(Word and item position data)
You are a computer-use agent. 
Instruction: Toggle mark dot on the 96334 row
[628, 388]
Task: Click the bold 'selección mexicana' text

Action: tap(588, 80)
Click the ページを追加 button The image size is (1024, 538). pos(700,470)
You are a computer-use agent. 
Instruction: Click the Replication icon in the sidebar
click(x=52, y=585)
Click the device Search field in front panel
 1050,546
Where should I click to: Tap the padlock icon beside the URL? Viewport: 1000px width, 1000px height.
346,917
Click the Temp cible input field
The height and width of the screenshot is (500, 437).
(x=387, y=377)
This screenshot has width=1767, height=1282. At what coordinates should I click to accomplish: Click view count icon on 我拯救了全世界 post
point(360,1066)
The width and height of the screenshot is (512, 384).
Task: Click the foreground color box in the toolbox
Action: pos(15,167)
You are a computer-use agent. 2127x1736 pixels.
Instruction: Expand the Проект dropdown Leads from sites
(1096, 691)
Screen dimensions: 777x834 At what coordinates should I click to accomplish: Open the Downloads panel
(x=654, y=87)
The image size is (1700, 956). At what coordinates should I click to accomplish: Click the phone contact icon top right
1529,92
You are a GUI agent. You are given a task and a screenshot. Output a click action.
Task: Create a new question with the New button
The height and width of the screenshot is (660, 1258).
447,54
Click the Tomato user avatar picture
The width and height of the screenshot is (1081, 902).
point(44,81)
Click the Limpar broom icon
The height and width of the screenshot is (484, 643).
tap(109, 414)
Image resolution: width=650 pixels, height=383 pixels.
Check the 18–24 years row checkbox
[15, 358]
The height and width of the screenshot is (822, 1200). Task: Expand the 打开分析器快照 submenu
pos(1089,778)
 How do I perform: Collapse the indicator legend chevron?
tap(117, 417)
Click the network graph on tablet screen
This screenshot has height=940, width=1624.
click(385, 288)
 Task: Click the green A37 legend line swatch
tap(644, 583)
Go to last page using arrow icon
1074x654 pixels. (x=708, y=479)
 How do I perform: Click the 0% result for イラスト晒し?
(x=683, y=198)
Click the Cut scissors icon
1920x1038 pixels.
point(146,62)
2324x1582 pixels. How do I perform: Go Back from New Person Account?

> [Problem to work on]
Format every line of the material as a JSON list of strings, one string per line and no strings for blank lines.

> [The reply]
[
  "You are a computer-use agent. ",
  "Instruction: Toggle mark dot on the 96334 row",
  "[628, 388]",
  "Task: Click the bold 'selección mexicana' text",
  "Action: tap(588, 80)",
  "Click the ページを追加 button The image size is (1024, 538). pos(700,470)",
  "You are a computer-use agent. ",
  "Instruction: Click the Replication icon in the sidebar",
  "click(x=52, y=585)",
  "Click the device Search field in front panel",
  " 1050,546",
  "Where should I click to: Tap the padlock icon beside the URL? Viewport: 1000px width, 1000px height.",
  "346,917",
  "Click the Temp cible input field",
  "The height and width of the screenshot is (500, 437).",
  "(x=387, y=377)",
  "This screenshot has width=1767, height=1282. At what coordinates should I click to accomplish: Click view count icon on 我拯救了全世界 post",
  "point(360,1066)",
  "The width and height of the screenshot is (512, 384).",
  "Task: Click the foreground color box in the toolbox",
  "Action: pos(15,167)",
  "You are a computer-use agent. 2127x1736 pixels.",
  "Instruction: Expand the Проект dropdown Leads from sites",
  "(1096, 691)",
  "Screen dimensions: 777x834 At what coordinates should I click to accomplish: Open the Downloads panel",
  "(x=654, y=87)",
  "The image size is (1700, 956). At what coordinates should I click to accomplish: Click the phone contact icon top right",
  "1529,92",
  "You are a GUI agent. You are given a task and a screenshot. Output a click action.",
  "Task: Create a new question with the New button",
  "The height and width of the screenshot is (660, 1258).",
  "447,54",
  "Click the Tomato user avatar picture",
  "The width and height of the screenshot is (1081, 902).",
  "point(44,81)",
  "Click the Limpar broom icon",
  "The height and width of the screenshot is (484, 643).",
  "tap(109, 414)",
  "Image resolution: width=650 pixels, height=383 pixels.",
  "Check the 18–24 years row checkbox",
  "[15, 358]",
  "The height and width of the screenshot is (822, 1200). Task: Expand the 打开分析器快照 submenu",
  "pos(1089,778)",
  " How do I perform: Collapse the indicator legend chevron?",
  "tap(117, 417)",
  "Click the network graph on tablet screen",
  "This screenshot has height=940, width=1624.",
  "click(385, 288)",
  " Task: Click the green A37 legend line swatch",
  "tap(644, 583)",
  "Go to last page using arrow icon",
  "1074x654 pixels. (x=708, y=479)",
  " How do I perform: Click the 0% result for イラスト晒し?",
  "(x=683, y=198)",
  "Click the Cut scissors icon",
  "1920x1038 pixels.",
  "point(146,62)",
  "2324x1582 pixels. How do I perform: Go Back from New Person Account?"
]